● Task set:
**1)** From the blog post, transcribe the part that opens with the words containing "So when I saw" and closes with "last one, later)".
**2)** List the guidelines that the blog post says the writer wanted to follow when planning the story.
**3)** Answer the following questions using the blog post.
(a) Which fairy tale does the writer call an all-time favorite?
(b) Which character in the Disney movie did the writer relate to?
(c) Whose cover was the writer staring at on the computer screen while trying to come up with a plot?

● Text:

━━━━

Warning: spoilers for “The Wulver’s Rose” will be involved in this post, so if you haven’t read it, be aware.

     I knew, as soon as I learned of the Rooglewood Press Fairy Tale collections during the Five Glass Slippers contest, that if they ever did “Beauty and the Beast,” I’d want to enter. It’s my all-time favorite fairy tale, and one that I’ve always felt a special kinship to, probably because I related so much to Belle in the Disney movie. However, I also knew that I didn’t want to push myself— “Beauty and the Beast” is too special a tale for me to write a half-baked, lackluster story just for the sake of writing one.

     So when I saw that the next contest was, indeed, “Beauty and the Beast,” I stared at my computer screen at the cover of Five Enchanted Roses trying for the life of me to come up with a plot. I knew I didn’t want to base mine on the Disney version—it’s been such a part of my “Beauty and the Beast” experience that I wanted to do something different, something that followed the original tale more closely.  At the beginning I was open to almost any setting or twist, but I did have a few guidelines I wanted to follow:  1) to base it on a version other than Disney’s tale 2) to make the beast an actual well-known creature from mythology and 3) to make sure that the beast is not cursed due to his own actions (I’ll go into my reasons for that last one, later)

━━━━

● Information given:
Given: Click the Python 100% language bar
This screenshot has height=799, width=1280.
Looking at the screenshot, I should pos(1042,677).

━━━━

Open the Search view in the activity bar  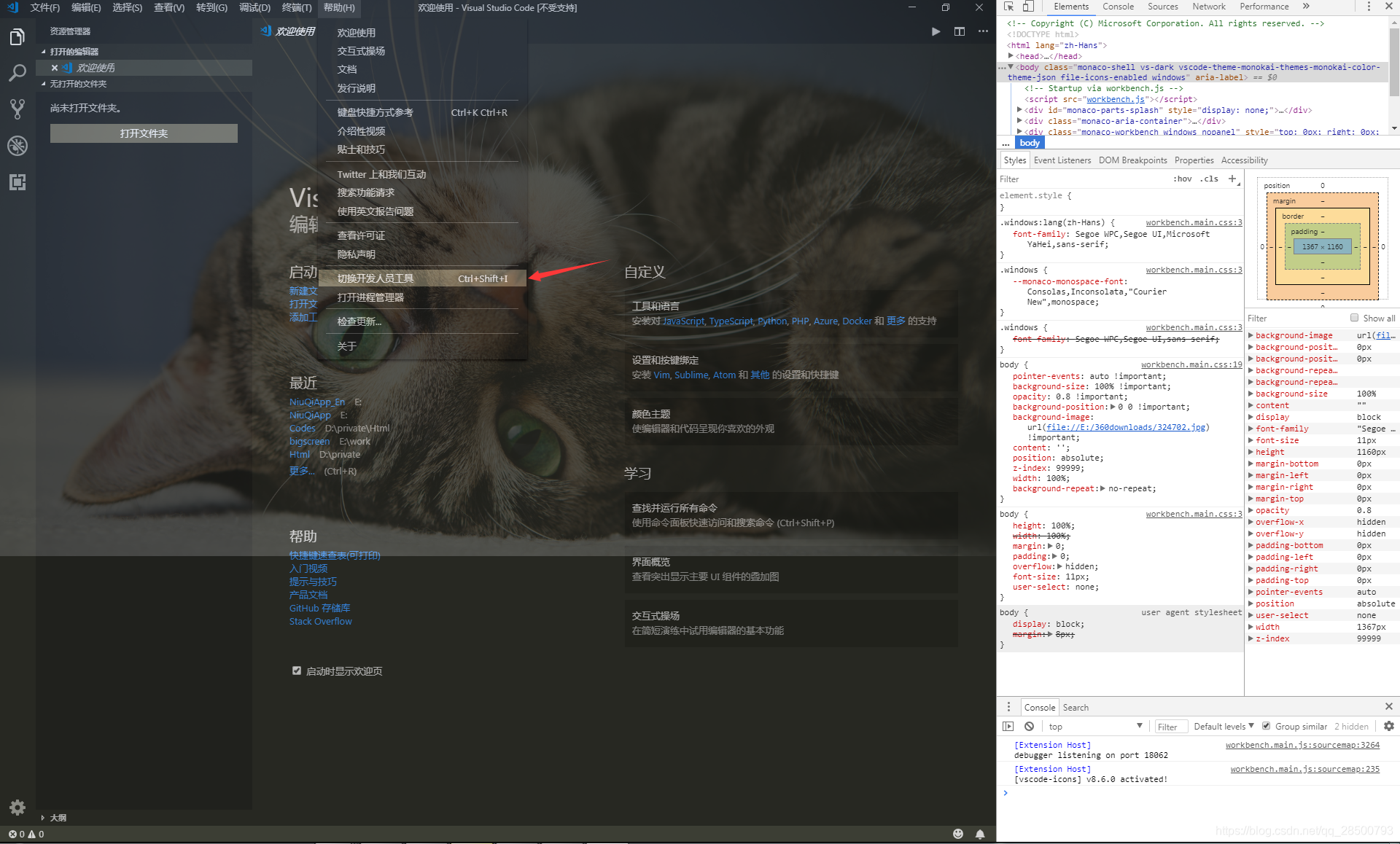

━━━━

● Answers in order:
**1)**
So when I saw that the next contest was, indeed, “Beauty and the Beast,” I stared at my computer screen at the cover of Five Enchanted Roses trying for the life of me to come up with a plot. I knew I didn’t want to base mine on the Disney version—it’s been such a part of my “Beauty and the Beast” experience that I wanted to do something different, something that followed the original tale more closely.  At the beginning I was open to almost any setting or twist, but I did have a few guidelines I wanted to follow:  1) to base it on a version other than Disney’s tale 2) to make the beast an actual well-known creature from mythology and 3) to make sure that the beast is not cursed due to his own actions (I’ll go into my reasons for that last one, later)

**2)**
1. Base the story on a version other than Disney's tale.
2. Make the beast an actual well-known creature from mythology.
3. Make sure that the beast is not cursed due to his own actions.

**3)**
(a) "Beauty and the Beast"
(b) Belle
(c) Five Enchanted Roses